DATA EXTRACTS Start Marker
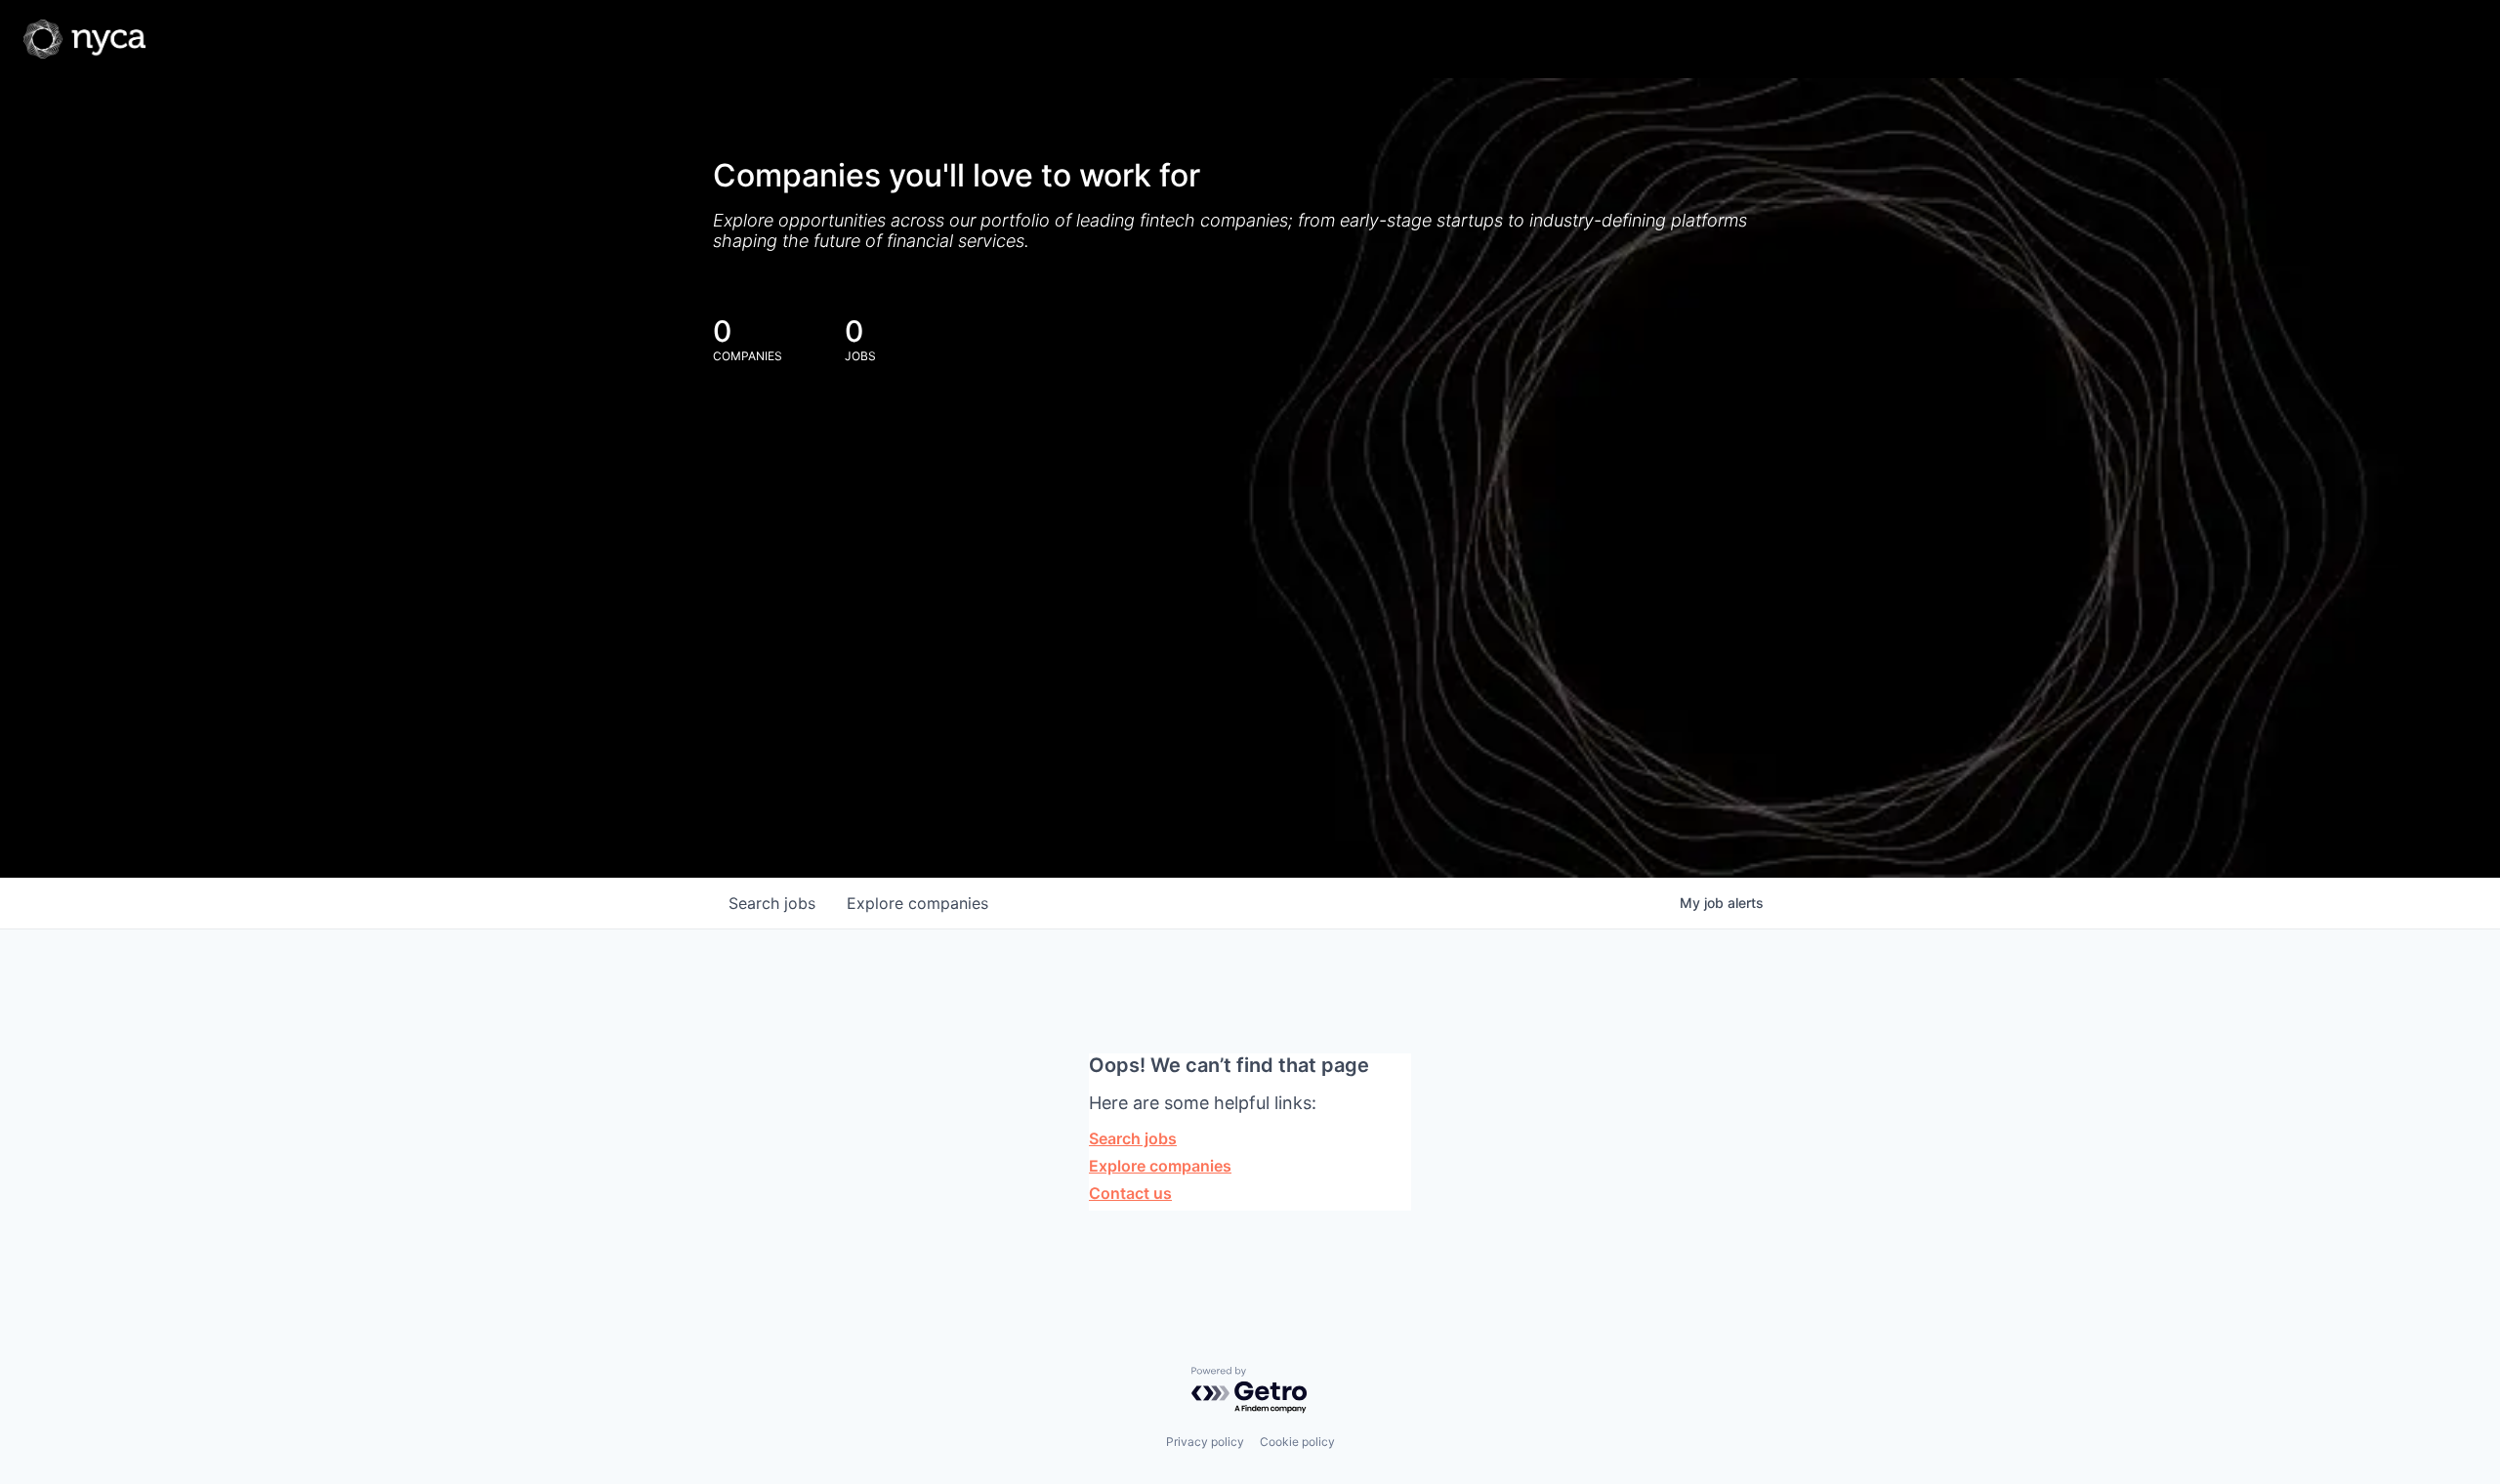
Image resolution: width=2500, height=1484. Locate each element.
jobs (772, 903)
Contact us (1130, 1193)
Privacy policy (1205, 1441)
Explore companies (1160, 1165)
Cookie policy (1297, 1441)
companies (917, 903)
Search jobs (1133, 1138)
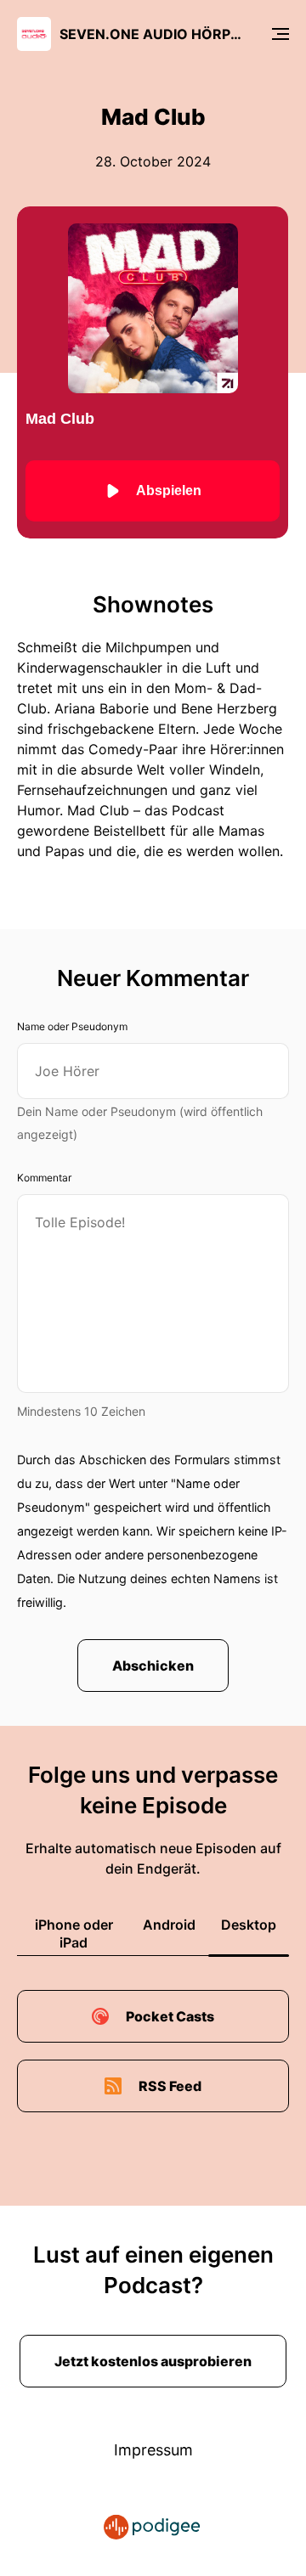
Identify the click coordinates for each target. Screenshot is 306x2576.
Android (169, 1924)
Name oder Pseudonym (72, 1026)
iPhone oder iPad (74, 1933)
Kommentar (44, 1177)
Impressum (153, 2450)
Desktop (248, 1924)
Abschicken (153, 1665)
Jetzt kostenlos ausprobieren (153, 2361)
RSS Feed (170, 2085)
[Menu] (280, 34)
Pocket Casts (170, 2016)
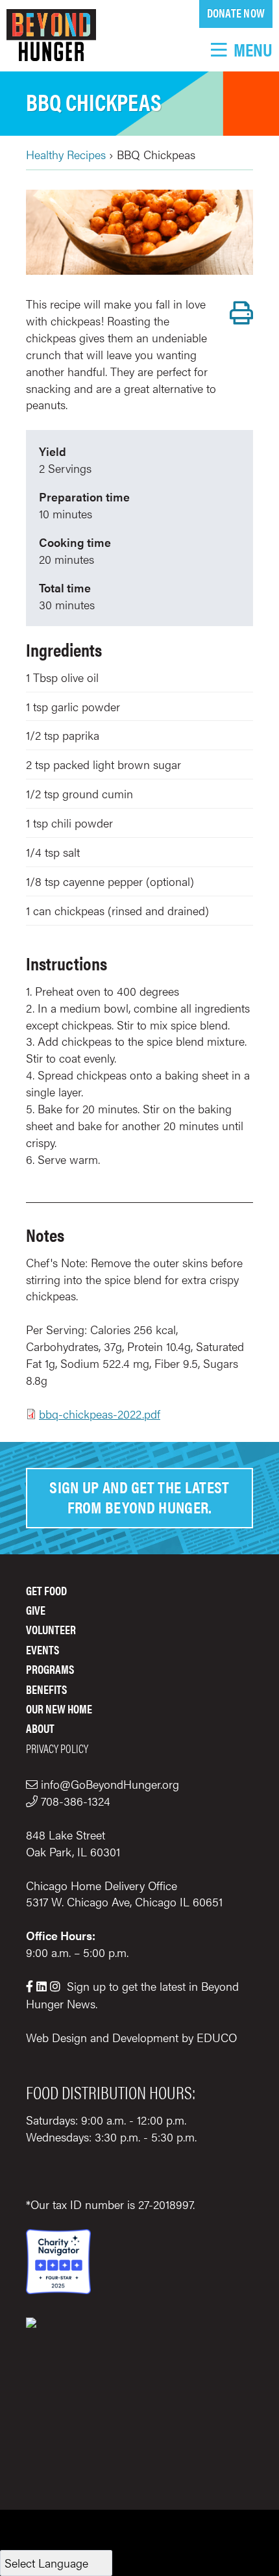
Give (35, 1610)
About (40, 1728)
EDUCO (217, 2037)
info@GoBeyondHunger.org (110, 1784)
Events (42, 1649)
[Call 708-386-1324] (33, 1801)
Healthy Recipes (66, 154)
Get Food (46, 1590)
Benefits (46, 1689)
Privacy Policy (57, 1748)
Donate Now (236, 13)
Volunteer (51, 1629)
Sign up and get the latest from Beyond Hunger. (139, 1496)
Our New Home (59, 1708)
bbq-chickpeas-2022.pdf (99, 1414)
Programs (50, 1669)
DATA EXTRACTS End Marker
WHAT NEEDS TO BE DONE
Report the lines above that have the word "oder" in them.

RESULT BELOW
Name oder Pseudonym (72, 1026)
iPhone oder iPad (74, 1933)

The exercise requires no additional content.